For Where Your Treasure Is…

By Kevin Shannahan/Opinion

Oceans of ink and acres of newsprint have been expended on the travails of LSU’s various sports teams. A recently fired LSU basketball coach was featured on a FBI wiretap expounding on a “strong ass offer” made to a recruit, presumably an offer more strong ass than the chance to earn a degree. Those sad distractions from what a university should be about were overseen by a chancellor earning well into 6 figures. While on a much smaller, and considerably more scandal free, level, the salaries of NSU’s coaches and administrators are quite comfortable.

Keeping Matthew 6:21 in mind let us turn our attention to something that actually matters, our state’s colleges and universities desultory performance in producing winners of Rhodes, Truman, Mitchell and Marshall scholarships. Well, producing might be too strong a word, given the paltry results. Since 2018, the last year I checked, a 2021 Rhodes Scholarship was won by a young woman from LSU. That was the sum total of major scholarships earned by students in our state’s colleges and universities. These scholarships are an internationally recognized standard of excellence and a life changing opportunity for those who earn them.

In the 2022 competition for Truman Scholarships, four Louisianans did earn places as finalists. That piece of good news was somewhat tempered by the fact that they attended MIT, Baylor, Stanford, and Columbia Universities. It is hard indeed to imagine an athletic program in any of our state’s institutions that would be allowed to accumulate such a lackluster record without immediate action being called for by an outraged public and concerned alumni.

To put this situation in a context familiar to SEC fans, universities in Alabama, to include our perennial football rival, the University of Alabama, have produced two Rhodes Scholars and one Marshall scholar since 2018. The Universities of Georgia and Arkansas have also produced one Rhodes Scholar each during that period.

LSU’s results may be inauspicious, but at least they are trying. According to the website for the Truman Scholarship, of the nine universities in the University of Louisiana System, only LA Tech has a faculty advisor to guide student applicants. While advisor contacts are not listed on the other scholarships sites, I have no reason to suspect that our state’s colleges and universities are doing any better there.

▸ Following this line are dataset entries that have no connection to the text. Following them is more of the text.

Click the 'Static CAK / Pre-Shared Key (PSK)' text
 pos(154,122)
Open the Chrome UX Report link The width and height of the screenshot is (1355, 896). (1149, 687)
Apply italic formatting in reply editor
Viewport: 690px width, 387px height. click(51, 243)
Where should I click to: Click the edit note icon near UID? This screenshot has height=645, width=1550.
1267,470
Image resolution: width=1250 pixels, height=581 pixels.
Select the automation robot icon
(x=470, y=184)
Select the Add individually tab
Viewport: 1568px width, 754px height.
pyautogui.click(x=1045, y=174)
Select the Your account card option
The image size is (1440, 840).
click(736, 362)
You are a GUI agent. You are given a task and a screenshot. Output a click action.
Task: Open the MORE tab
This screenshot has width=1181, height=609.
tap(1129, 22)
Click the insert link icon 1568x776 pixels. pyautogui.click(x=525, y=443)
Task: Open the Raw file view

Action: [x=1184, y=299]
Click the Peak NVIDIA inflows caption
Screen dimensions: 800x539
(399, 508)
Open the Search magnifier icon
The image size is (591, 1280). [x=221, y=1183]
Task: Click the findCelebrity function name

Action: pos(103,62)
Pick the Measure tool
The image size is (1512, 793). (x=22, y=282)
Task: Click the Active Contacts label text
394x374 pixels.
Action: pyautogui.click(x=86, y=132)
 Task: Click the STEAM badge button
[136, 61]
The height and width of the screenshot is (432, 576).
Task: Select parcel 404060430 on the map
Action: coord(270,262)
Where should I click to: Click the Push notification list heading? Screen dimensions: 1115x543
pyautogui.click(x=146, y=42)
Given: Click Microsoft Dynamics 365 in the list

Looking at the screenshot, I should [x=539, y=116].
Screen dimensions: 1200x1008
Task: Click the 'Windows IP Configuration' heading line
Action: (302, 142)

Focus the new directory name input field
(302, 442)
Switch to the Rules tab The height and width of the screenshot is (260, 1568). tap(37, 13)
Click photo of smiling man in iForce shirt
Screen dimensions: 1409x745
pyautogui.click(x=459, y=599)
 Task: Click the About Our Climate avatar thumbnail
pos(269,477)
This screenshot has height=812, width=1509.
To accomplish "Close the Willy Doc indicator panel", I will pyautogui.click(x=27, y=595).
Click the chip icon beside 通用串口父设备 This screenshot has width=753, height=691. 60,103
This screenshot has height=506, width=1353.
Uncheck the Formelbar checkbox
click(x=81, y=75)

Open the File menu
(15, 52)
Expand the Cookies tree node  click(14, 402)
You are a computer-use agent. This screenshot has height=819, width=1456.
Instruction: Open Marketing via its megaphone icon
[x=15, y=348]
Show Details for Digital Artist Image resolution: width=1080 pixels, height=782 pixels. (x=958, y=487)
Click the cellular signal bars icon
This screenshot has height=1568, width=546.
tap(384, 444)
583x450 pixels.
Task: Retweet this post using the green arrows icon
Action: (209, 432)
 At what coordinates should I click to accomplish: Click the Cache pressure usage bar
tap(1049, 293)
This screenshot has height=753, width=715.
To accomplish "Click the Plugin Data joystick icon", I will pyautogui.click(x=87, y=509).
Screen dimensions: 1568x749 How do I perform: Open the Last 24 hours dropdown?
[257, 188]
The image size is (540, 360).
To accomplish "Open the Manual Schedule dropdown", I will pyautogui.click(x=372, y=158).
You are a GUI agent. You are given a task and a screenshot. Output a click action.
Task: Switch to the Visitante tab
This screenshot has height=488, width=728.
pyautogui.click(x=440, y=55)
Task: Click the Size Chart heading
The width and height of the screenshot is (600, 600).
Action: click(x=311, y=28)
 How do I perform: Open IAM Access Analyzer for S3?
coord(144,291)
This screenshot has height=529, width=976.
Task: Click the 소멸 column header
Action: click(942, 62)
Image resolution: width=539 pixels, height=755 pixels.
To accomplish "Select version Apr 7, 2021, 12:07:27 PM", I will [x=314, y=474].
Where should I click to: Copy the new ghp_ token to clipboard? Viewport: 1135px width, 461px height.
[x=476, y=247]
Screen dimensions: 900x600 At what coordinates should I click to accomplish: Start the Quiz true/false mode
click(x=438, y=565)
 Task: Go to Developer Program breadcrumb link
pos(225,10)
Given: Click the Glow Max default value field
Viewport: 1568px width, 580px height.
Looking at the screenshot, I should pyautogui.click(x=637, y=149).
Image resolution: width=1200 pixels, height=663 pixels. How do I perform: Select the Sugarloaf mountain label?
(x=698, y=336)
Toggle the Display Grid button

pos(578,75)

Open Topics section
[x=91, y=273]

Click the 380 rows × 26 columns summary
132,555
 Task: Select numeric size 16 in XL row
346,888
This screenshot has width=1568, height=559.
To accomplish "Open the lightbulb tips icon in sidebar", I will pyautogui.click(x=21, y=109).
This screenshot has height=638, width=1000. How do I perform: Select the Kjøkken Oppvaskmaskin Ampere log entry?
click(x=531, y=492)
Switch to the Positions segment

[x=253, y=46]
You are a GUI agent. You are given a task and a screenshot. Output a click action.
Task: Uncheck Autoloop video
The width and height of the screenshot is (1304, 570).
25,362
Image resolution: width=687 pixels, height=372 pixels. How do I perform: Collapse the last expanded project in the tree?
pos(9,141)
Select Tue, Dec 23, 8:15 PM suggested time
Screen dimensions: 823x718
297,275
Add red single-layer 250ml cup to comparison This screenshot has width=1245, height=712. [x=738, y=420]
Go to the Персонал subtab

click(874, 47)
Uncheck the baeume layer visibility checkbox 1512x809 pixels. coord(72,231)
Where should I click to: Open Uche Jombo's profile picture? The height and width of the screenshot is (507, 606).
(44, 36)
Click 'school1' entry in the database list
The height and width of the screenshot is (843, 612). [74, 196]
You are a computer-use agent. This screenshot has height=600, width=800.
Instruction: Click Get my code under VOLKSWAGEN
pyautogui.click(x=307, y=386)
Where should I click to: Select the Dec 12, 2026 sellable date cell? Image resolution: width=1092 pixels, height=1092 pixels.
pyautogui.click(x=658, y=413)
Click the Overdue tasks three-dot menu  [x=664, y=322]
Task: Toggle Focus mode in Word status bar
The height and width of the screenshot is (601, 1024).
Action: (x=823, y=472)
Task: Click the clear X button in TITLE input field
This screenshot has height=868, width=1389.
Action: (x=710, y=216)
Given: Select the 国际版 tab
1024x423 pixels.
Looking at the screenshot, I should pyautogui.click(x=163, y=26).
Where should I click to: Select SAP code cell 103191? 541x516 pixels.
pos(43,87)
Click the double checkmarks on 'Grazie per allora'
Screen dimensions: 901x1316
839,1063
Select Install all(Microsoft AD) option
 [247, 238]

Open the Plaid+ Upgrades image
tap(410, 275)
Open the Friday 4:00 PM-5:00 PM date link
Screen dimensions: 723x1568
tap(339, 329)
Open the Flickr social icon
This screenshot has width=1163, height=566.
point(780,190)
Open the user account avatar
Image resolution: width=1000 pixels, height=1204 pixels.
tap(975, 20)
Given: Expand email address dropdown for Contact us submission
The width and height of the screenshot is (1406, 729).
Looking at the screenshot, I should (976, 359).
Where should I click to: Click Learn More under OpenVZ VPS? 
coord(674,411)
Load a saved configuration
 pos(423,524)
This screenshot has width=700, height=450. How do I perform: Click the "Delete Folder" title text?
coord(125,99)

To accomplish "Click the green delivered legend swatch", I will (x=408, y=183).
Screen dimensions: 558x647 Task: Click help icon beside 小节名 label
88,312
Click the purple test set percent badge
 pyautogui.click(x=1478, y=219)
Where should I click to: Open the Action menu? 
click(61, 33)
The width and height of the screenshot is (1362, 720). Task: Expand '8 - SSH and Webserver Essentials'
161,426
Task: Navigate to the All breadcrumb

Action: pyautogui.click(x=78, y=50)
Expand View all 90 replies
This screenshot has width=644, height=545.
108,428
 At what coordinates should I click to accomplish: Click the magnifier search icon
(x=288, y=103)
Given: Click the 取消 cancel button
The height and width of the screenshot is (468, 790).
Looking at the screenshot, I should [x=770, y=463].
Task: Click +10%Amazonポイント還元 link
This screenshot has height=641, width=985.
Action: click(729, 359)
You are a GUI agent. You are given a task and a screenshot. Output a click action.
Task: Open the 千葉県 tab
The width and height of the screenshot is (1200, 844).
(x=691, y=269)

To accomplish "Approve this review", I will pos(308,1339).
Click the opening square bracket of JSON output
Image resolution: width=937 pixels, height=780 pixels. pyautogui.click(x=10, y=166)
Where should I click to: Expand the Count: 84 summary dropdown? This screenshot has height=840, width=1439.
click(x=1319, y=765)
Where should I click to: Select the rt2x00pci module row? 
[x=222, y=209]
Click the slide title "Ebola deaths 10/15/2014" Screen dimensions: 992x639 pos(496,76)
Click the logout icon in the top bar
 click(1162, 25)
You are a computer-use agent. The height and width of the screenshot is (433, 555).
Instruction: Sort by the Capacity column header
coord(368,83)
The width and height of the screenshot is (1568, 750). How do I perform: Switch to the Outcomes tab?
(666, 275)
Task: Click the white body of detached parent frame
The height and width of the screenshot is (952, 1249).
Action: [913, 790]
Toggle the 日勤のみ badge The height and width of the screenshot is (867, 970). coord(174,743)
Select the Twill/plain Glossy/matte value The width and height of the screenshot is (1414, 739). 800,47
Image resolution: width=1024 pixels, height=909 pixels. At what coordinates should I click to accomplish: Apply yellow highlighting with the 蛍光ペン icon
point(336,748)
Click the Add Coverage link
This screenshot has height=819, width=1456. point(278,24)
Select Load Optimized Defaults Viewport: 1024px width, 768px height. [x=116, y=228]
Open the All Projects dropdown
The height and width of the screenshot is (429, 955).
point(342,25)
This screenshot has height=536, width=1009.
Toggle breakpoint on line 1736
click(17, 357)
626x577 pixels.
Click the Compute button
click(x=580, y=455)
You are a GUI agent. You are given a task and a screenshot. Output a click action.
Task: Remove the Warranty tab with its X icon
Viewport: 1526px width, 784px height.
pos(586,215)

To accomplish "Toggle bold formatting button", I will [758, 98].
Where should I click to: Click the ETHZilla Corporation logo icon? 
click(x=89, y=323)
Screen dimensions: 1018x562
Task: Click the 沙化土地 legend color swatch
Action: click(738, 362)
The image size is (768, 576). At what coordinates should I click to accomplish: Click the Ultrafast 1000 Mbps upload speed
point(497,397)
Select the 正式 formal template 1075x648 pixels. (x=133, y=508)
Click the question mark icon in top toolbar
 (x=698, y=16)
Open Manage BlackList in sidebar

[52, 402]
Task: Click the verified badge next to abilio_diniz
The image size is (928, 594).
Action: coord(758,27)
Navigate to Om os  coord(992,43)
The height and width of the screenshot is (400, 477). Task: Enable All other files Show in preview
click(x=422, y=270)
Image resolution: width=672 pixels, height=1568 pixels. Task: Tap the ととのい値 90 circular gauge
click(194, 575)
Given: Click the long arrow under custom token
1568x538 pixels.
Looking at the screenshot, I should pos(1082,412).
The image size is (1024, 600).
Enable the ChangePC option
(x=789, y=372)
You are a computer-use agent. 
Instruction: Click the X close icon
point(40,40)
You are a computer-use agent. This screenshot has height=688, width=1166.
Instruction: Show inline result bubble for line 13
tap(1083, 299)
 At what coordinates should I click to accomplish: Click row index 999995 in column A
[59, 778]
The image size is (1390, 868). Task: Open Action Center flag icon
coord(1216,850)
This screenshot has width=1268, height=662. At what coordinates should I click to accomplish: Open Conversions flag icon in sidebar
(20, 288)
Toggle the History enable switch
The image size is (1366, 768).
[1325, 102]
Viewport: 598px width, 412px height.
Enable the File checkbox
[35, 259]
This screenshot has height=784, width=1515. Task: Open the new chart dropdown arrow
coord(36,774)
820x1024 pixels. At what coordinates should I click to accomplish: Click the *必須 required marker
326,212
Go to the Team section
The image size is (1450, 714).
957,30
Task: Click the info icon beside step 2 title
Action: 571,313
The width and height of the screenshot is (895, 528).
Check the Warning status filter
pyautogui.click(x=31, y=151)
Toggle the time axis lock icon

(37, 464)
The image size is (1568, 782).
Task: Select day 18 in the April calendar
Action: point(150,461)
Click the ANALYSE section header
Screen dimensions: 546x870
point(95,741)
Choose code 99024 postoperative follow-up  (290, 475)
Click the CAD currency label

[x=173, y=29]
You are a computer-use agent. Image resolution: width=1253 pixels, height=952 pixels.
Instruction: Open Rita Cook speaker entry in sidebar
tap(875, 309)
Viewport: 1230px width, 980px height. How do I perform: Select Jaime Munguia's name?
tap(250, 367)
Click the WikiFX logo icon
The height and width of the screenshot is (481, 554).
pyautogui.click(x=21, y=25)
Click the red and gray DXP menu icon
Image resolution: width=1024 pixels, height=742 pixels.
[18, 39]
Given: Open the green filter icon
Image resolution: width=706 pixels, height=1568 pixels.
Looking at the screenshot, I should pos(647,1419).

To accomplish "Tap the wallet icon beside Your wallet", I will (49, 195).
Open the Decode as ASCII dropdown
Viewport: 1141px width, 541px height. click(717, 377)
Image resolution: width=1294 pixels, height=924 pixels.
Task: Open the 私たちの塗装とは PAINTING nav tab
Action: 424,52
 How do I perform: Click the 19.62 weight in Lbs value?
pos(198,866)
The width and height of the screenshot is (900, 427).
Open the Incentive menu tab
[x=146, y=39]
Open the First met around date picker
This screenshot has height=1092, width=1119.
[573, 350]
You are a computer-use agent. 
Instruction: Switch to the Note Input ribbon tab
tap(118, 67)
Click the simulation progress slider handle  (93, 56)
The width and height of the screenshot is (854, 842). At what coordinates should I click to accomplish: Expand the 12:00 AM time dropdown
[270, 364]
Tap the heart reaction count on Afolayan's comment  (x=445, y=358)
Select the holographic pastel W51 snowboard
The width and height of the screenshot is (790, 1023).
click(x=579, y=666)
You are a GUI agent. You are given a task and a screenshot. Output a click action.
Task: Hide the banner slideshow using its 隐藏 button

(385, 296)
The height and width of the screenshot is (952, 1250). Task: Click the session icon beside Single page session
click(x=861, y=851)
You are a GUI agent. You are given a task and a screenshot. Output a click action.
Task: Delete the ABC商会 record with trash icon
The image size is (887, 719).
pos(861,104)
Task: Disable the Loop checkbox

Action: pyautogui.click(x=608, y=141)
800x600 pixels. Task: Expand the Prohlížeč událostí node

Dr. Marcus Jones, you are in your first year as president of Northwestern State University. Begin your tenure on a high note and fix this embarrassment posthaste. The Louisiana Scholars’ College is failing to fulfil the spirit of its charter as the state’s designated honors college. The newly named head of the LSC likewise needs to address the lack of advisors for these programs once he takes the reins. Dr. Henderson, after you congratulate Dr. Guice at LA Tech for having the only advisor for the Truman Scholarship among the nine institutions in the ULS system over which you preside, please make competing with the best students in the nation, or world in the case of the Rhodes, a priority for all nine institutions. The Southern University system is likewise not producing competitive applicants. As a former employee of one of our state’s HBCUs, I am particularly disturbed by this. Bringing opportunity to underserved people and helping them rise is part and parcel of what an HBCU is supposed to be about. Dr. Belton, please fix this. Governor Edwards, there are several spots reserved by statute on the Board of Trustees for the Truman Scholarship. One of them is for a sitting governor. Fill that vacancy!

Louisiana is not a wealthy state. Many of the students at our colleges and universities come from families of modest means. That does not make them second-rate. They are the equal of any group of young people anywhere in the world. Set standards and expectations along with help, guidance and belief in their potential and they will rise to meet those standards. I would like the reader to imagine a young person of modest means from a New Orleans housing project, a trailer park in central Louisiana or a small town in rural north Louisiana. He or she comes to college without much more than an idea that there is something better out there than what was around them growing up. It is not easy, but they work hard. Along the way, they see a future they could not have imagined a few years earlier. Their professors help them along the way. That young person will graduate and go on to Oxford University in England as a Rhodes Scholar. One of his or her friends will be going on to Ireland’s Trinity College as a Mitchell Scholar. Farfetched? I do not think so. Our state’s young people are up to the challenge. They need our leadership.